Reinforcement learning Much of the success in machine learning is due to supervised learning, but it will not be enough to build true artificial intelligence. The problem is the requirement for the correct labels (supervision). Due to the internet, we managed to get larger datasets of annotated pictures or translated speech, because these are tasks for which we can at least generate the label (although we don’t understand the inner workings). However, things become much harder when we actually want to act in the world. For example, if you would want to learn how to grasp a bottle from supervised learning, you would need to provide the labels as to which motor voltage to apply at each timepoint. But you really don’t know those labels. This is where reinforcement learning (RL) comes in. In RL, we rather specify a (sparse) reward/goal function, and let the system figure out the solution itself. Notice what we’re effectively doing here: again, we remove part of the human prior (we remove the labels), and provide even less information (only the goal). However, these systems manage to find solutions where supervised learning fails.

Evolution and optimization I would argue that reinforcement learning is based on two principles. The first is the principle of ‘plus and minus’. I would like to assume as little as possible about what is important in our world, but the one thing I would be certain about is that there exist something as plus (do this more) and minus (do this less). The second principle of RL is association: we try to remember where we experience plus and minus, so that we can act better next time. After that, I think intelligence can be seen as optimizing the plusses. Now a large part of our intelligence is already there at birth. Your brain is already highly initialized, which is a product of millions of years of evolutionary optimization (computation). Evolution is the mother of plus and minus, without the association or memory. Evolution does not remember which particular mutations it already tried, and what it should and should not do anymore. It simply moves forward with the stuff that works well (plus). And there we are. Although we are a local optimum, I would argue that everything we are can be reduced to the optimization of one concept: whether our children get children. This must be the ultimately sparse reward function of the universe, as it is the only thing that could cause you to be here.

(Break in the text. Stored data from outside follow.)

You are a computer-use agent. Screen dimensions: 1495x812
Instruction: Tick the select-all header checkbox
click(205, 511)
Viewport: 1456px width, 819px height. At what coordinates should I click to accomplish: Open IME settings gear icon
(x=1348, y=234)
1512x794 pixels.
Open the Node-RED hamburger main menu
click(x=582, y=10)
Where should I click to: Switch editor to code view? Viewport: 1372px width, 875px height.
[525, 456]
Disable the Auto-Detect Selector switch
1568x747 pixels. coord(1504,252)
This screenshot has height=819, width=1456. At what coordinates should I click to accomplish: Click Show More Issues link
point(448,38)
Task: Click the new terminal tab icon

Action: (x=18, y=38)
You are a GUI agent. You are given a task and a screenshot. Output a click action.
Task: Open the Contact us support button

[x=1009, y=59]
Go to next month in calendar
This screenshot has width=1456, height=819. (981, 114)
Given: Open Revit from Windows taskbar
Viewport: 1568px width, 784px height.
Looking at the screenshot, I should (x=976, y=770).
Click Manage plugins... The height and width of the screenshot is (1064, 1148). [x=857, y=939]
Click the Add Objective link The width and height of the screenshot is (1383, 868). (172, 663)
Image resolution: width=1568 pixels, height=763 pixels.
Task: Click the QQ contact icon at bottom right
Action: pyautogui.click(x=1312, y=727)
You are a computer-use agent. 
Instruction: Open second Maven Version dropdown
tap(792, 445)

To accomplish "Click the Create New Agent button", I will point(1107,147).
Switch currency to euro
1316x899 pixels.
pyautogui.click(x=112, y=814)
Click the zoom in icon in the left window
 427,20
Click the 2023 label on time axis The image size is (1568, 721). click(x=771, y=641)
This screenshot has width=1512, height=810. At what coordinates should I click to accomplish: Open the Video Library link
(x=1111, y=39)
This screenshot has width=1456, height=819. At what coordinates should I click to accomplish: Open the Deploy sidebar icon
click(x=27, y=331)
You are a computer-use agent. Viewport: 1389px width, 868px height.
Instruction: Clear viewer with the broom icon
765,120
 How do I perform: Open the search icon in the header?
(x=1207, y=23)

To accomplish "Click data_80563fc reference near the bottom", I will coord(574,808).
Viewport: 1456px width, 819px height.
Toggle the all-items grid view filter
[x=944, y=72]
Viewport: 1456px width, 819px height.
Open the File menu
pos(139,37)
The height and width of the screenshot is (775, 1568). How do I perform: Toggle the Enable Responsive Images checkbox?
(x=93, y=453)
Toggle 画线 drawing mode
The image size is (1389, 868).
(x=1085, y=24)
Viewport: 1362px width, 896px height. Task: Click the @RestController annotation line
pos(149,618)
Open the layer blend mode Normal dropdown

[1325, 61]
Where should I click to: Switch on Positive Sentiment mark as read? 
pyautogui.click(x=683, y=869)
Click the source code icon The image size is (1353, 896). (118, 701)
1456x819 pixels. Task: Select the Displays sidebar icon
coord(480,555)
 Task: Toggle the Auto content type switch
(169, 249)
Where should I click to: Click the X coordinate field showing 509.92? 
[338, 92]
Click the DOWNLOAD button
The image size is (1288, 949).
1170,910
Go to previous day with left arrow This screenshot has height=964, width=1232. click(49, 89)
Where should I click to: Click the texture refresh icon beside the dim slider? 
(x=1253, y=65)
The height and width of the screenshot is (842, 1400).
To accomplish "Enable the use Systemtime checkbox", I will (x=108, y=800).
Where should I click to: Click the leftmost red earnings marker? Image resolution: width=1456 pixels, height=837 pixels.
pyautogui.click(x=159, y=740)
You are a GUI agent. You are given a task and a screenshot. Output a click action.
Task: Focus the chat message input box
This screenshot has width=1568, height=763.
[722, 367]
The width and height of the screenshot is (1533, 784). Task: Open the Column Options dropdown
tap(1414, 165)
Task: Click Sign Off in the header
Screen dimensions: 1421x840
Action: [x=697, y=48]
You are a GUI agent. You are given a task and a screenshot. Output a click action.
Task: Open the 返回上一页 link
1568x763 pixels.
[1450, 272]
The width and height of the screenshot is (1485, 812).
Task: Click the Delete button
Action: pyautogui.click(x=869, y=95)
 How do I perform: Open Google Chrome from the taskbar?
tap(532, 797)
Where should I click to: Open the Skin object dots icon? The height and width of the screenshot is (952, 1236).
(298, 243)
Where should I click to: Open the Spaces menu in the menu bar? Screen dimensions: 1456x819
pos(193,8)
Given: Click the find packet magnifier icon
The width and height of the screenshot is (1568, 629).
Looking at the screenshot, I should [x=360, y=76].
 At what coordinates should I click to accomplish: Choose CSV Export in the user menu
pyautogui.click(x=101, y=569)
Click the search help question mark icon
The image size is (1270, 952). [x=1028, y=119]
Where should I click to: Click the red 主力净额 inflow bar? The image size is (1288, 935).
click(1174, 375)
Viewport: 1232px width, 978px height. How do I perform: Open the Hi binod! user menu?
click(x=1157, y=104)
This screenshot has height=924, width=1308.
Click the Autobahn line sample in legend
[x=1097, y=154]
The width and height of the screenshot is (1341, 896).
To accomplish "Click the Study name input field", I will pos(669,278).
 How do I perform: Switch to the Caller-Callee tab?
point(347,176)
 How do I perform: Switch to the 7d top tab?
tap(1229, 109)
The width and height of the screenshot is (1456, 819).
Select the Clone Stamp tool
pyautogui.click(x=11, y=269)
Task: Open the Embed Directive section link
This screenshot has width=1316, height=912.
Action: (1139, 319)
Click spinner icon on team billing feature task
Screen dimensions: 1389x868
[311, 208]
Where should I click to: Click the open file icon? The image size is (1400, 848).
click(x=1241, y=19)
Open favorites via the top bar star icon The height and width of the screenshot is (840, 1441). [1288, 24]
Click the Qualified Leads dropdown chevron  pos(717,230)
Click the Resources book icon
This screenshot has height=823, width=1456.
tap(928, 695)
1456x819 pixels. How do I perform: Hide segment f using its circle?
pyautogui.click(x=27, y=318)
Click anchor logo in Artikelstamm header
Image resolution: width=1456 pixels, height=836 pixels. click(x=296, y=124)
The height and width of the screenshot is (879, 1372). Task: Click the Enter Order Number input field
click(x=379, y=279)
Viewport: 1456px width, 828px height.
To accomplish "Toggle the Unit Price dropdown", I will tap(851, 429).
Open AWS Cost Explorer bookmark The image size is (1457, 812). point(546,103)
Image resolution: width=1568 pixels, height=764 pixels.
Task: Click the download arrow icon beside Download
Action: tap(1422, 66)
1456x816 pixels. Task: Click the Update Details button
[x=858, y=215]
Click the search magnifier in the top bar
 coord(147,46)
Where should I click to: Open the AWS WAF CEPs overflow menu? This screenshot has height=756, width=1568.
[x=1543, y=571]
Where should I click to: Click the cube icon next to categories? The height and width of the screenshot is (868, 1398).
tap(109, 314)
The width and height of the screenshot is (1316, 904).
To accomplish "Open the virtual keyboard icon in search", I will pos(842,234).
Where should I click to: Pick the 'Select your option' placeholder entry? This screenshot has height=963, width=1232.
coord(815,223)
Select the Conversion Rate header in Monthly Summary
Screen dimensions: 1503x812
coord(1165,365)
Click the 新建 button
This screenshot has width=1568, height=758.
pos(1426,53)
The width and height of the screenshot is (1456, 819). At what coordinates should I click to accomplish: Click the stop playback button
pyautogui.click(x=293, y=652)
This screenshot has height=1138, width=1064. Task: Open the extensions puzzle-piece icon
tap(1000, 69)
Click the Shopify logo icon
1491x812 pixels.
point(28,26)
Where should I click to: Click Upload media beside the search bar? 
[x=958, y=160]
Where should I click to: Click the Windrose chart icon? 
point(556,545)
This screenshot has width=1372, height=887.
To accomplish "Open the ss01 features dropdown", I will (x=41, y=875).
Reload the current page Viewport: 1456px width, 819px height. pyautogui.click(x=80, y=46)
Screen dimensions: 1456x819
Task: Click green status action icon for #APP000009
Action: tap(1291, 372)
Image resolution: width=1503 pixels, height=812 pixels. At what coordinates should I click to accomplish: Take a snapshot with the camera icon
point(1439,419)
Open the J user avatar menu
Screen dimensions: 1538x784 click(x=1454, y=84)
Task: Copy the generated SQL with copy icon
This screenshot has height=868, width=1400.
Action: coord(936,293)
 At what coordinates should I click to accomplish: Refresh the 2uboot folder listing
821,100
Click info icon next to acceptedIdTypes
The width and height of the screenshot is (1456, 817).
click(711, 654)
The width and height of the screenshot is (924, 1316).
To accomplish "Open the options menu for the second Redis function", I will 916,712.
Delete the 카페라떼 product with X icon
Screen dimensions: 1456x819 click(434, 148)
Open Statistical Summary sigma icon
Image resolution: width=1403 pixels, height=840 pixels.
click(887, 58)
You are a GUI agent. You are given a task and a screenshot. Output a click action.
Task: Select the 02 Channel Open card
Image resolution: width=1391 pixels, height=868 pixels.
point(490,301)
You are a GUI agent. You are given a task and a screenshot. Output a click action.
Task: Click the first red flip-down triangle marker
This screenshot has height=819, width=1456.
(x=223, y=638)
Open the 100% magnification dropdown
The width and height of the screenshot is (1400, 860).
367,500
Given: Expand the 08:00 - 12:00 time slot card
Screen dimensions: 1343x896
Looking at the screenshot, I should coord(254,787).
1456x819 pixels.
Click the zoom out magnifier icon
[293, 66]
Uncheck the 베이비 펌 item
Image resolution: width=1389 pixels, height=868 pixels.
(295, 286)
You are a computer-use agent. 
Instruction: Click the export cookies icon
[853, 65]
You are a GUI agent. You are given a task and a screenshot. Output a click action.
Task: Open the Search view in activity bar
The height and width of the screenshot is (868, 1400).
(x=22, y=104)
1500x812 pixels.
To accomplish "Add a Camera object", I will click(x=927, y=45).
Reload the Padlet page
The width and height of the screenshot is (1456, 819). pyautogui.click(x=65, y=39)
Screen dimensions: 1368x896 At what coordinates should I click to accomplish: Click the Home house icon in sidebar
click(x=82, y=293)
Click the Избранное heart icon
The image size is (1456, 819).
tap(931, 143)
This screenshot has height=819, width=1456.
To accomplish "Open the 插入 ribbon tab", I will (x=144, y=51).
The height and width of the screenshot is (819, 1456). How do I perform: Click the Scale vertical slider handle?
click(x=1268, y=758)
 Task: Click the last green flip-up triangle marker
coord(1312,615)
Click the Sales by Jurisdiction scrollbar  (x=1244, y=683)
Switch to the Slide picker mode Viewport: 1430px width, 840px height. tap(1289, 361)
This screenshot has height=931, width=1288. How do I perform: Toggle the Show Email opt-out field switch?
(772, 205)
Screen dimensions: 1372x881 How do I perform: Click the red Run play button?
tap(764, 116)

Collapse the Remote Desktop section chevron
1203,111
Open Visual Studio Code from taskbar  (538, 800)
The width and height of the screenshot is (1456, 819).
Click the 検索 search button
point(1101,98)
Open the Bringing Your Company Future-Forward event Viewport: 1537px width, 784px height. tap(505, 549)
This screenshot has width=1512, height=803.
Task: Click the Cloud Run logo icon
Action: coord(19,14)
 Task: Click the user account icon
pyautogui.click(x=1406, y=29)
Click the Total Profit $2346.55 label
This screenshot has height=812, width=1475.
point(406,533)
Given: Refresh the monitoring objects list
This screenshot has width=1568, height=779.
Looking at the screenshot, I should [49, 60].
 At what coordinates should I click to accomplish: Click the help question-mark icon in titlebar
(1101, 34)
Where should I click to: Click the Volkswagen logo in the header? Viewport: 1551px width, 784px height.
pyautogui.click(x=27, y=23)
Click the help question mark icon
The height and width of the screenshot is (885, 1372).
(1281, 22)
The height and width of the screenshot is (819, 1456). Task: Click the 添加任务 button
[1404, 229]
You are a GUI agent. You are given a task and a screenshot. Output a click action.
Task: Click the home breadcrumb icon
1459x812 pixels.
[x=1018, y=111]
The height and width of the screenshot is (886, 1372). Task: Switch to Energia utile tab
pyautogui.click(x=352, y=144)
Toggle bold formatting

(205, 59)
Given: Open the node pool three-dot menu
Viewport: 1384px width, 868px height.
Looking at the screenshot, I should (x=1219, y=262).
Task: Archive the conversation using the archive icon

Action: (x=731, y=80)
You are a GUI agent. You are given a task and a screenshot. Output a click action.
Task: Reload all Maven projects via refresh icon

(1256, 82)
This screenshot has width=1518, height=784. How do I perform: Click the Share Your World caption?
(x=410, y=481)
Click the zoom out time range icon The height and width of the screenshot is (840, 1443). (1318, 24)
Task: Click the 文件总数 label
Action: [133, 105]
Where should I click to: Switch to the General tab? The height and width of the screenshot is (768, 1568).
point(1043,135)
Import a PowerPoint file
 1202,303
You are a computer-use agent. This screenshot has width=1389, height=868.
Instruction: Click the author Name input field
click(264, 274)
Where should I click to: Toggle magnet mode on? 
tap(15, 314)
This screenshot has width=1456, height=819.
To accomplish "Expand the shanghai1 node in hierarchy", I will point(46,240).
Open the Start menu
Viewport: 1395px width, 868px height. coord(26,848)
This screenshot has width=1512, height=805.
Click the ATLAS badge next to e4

Learning to Learn Now, if intelligence is really about black-box optimizing against a super sparse reward function, why haven’t we done so yet. Well, the problem is that the search space (or the exploration) problem is still much to large, and the computational time too high. We are getting closer to solving the supervised learning problem, and starting to get somewhere on the next step of reinforcement learning. However, in current RL research, we are still manually designing reward functions per domain, and still specifying the parametric structure of our model. Although this is inevitable on the way forward, I think it is still too much prior information. We need to go one step higher, which is an emerging machine learning topic known as ‘learning to learn’. In traditional machine learning, we first specify a model (ourselves), which we then optimize against some criterion. However, this dichotomy forces us to put prior information in the model specification, which we should avoid altogether (once again, we don’t understand how we work). In learning to learn, we try to optimize a system that is able to learn a model and optimize it, together. Then, you are only left with defining the plus, and the rest is optimization. This is what evolution did for us.